- **DOCUMENT EXTRACT**:

=== Begin Enclosure ===

Skip to main content

Self-evolving agent framework powered by reinforcement learning, evolutionary algorithms, and self-improving policies

Project description

Armature

AI agents that get better every time they run.

Python 3.11+ License: MIT PyPI


You deploy an AI agent. It works okay. Then you spend weeks tweaking prompts, swapping models, adjusting temperatures — hoping something sticks. When user behavior shifts, you do it all over again.

Armature wraps your agent in a reinforcement learning loop. The system learns what works, drops what doesn't, and adapts in real time. No retraining. No redeployment. Your agent evolves on its own.

The API

Three functions. That's it.

=== End Enclosure ===

- **INFORMATION SUPPLIED**:
=== Begin Enclosure ===

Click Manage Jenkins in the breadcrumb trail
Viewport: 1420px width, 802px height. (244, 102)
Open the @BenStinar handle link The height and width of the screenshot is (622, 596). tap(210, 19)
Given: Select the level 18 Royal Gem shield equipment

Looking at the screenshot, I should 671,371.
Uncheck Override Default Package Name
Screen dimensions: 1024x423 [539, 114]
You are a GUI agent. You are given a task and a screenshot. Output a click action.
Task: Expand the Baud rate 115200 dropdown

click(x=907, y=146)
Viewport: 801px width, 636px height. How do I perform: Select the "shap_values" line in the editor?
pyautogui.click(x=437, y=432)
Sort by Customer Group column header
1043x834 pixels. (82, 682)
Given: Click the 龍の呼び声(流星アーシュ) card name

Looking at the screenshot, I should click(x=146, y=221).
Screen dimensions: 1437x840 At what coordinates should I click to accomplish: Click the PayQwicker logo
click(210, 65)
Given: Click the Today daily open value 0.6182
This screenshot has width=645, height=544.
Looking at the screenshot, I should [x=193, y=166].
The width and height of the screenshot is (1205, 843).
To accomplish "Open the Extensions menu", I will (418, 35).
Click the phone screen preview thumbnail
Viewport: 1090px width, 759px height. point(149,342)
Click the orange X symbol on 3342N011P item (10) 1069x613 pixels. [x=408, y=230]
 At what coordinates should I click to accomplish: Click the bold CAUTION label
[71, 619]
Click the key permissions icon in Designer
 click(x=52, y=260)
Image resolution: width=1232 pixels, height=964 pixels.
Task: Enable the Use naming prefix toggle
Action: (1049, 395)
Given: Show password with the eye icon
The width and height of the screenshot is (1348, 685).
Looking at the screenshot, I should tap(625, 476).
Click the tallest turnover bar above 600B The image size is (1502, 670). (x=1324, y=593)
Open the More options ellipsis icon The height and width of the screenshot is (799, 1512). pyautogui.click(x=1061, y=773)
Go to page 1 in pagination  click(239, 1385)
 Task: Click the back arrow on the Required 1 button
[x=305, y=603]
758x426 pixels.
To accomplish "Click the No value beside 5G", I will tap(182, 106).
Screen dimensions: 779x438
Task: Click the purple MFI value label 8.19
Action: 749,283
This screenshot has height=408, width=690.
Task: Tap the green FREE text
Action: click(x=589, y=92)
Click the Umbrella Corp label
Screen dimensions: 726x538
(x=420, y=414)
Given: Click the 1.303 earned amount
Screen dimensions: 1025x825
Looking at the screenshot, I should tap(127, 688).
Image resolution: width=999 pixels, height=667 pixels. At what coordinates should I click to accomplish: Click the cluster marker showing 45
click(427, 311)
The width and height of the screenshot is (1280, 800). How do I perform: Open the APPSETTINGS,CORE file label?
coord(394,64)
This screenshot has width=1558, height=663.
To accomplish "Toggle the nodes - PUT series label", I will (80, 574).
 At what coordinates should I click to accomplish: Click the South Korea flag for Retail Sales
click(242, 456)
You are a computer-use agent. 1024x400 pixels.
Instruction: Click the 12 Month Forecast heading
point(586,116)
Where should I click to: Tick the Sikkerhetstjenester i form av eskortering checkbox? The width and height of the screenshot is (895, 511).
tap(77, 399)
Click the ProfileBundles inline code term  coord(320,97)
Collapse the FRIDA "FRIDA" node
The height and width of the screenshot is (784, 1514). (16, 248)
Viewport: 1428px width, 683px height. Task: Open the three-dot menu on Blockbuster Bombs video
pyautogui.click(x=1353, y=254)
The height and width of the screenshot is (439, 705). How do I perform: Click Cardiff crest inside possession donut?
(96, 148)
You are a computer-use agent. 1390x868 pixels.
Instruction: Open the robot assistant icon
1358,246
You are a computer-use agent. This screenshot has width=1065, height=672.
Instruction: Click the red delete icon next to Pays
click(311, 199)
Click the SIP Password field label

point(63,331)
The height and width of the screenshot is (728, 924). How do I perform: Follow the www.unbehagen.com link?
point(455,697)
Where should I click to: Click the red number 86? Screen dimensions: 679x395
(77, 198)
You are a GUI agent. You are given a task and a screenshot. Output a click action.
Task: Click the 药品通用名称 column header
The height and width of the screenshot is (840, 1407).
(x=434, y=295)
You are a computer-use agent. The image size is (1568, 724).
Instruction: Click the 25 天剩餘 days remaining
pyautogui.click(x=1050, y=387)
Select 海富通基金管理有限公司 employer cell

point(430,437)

=== End Enclosure ===

- **EXERCISE TASKS**:
A - Answer each question using the Armature project description:
(i) Which Python version does the project require?
(ii) Under what license is it released?
(iii) How many functions make up its API?
B - According to the Armature project description, how is an agent able to evolve on its own without retraining or redeployment? Answer in one to three sentences.
C - List the adjustments that, according to the Armature project description, people spend weeks making to a deployed agent.

- **SOLUTIONS BELOW**:
A -
(i) Python 3.11 or later.
(ii) The MIT License.
(iii) Three.

B - Armature wraps the agent in a reinforcement learning loop. That loop learns what works, drops what doesn't, and adapts in real time, so the agent evolves without retraining or redeployment.

C -
- Tweaking prompts
- Swapping models
- Adjusting temperatures